Volunteer Motives, Role Identities and Sustained Volunteerism: An Intergenerational Comparison
- Tit Wing LO (Principal Investigator / Project Coordinator)Department of Social and Behavioural Sciences
- Suk Ching Elaine AU LIU (Co-Investigator)Department of Social and Behavioural Sciences
- Chau Kiu Jacky CHEUNG (Co-Investigator)Department of Social and Behavioural Sciences
- Tina Louisa ROCHELLE (Co-Investigator)Department of Social and Behavioural Sciences
DescriptionGrowth in the number and prominence of volunteers has been recognised as a significant social phenomenon. In Hong Kong, the government has highly advocated volunteerism.
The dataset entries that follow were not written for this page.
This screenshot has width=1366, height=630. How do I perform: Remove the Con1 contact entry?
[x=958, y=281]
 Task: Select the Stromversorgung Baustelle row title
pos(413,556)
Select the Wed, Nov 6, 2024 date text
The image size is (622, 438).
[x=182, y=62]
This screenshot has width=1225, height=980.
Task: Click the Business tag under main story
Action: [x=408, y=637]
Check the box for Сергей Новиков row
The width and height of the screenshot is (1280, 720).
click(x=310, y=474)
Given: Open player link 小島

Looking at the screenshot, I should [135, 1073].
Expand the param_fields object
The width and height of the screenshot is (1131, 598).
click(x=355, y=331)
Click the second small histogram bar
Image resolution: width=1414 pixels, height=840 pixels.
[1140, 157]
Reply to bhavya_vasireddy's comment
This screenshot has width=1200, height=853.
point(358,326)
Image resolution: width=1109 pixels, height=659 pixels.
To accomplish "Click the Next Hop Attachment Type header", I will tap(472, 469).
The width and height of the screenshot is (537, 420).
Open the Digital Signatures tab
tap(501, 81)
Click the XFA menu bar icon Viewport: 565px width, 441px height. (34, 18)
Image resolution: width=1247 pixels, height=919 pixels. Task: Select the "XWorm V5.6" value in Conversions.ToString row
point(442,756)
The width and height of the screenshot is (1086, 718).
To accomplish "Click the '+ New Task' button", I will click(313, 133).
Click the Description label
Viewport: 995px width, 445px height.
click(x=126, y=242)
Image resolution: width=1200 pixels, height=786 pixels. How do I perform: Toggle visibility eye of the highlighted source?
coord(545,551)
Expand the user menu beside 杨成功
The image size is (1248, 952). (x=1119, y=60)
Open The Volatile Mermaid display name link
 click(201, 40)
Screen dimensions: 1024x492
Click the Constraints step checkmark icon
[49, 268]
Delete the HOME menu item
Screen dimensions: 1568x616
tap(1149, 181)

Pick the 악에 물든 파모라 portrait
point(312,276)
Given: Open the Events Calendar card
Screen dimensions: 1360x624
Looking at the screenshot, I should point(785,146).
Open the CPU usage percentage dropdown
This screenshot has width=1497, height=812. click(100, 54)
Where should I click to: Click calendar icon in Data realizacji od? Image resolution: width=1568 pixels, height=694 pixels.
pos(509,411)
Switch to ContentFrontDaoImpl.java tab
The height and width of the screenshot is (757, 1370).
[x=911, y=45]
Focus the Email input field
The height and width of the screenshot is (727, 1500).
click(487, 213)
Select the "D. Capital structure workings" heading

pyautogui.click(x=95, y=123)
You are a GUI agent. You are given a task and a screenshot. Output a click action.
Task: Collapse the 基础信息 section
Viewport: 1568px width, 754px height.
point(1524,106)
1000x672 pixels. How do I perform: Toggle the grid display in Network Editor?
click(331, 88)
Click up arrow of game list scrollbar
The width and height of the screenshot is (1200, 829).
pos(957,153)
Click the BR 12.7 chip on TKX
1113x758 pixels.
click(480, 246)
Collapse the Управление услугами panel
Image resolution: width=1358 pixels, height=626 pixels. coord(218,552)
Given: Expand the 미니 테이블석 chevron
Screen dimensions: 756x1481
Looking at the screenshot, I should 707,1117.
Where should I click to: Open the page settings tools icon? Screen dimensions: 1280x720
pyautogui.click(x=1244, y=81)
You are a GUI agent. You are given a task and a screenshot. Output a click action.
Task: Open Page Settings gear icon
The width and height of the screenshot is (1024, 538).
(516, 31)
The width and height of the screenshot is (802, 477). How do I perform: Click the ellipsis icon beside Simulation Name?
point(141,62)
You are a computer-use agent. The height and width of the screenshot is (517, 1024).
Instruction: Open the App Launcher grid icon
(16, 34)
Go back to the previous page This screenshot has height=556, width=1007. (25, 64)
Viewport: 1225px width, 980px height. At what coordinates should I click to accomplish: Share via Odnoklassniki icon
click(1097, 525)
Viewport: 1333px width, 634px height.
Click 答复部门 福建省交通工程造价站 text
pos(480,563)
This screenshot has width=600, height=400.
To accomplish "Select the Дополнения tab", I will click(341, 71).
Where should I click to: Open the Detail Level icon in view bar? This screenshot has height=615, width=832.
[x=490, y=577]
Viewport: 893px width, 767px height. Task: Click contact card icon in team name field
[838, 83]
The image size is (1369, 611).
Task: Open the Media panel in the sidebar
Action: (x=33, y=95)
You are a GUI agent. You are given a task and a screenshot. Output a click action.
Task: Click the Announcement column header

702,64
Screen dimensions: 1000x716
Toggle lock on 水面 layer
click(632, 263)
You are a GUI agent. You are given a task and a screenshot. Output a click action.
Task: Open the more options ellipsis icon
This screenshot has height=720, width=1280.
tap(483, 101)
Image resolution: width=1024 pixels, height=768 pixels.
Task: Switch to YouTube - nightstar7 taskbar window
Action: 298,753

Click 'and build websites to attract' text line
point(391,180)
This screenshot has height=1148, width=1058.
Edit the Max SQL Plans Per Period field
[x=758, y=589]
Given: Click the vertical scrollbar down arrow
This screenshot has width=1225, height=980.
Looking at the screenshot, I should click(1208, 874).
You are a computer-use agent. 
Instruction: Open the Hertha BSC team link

Volunteerism is related to improved quality of life and suggests an interest in perceived and actual attitude change as a function of volunteering. These constructs are potentially important consequences of volunteering. The aim of the anticipated project is to explore and compare the motivations and experiences of Hong Kong Chinese across the generations from teenagers, university students, midlife adults, and elderly volunteers participating in community service projects.The study will investigate the different motives of volunteers participating in community projects and look at differences in experiences and role identities among these four cohorts, particularly the relationship between community service organisations and volunteerism, and its relationship with an individuals’ decision to volunteer and the consequences of volunteering. The project will also look at how volunteerism is sustained and how episodic volunteers might be inclined to become sustained volunteers for other causes or agencies following on from their initial experiences as volunteers. The study will adopt the three-stage conceptual framework of Omoto & Snyder (1995) that identifies psychological and behavioural features associated with the antecedents, experiences, and consequences of volunteerism. Respondents will be asked to complete three volunteerism surveys, one prior to the commencement of a community service project, the second immediately following the closure of the project, and the third a number of months succeeding the project. Subsequent to this will be a qualitative element to the project whereby a proportion of the same respondents participating in the three-stage quantitative framework will be invited to participate in focus groups to discuss in more detail their volunteer motives and experiences, role identities and their views of the sustainment of volunteerism following their involvement in volunteer work.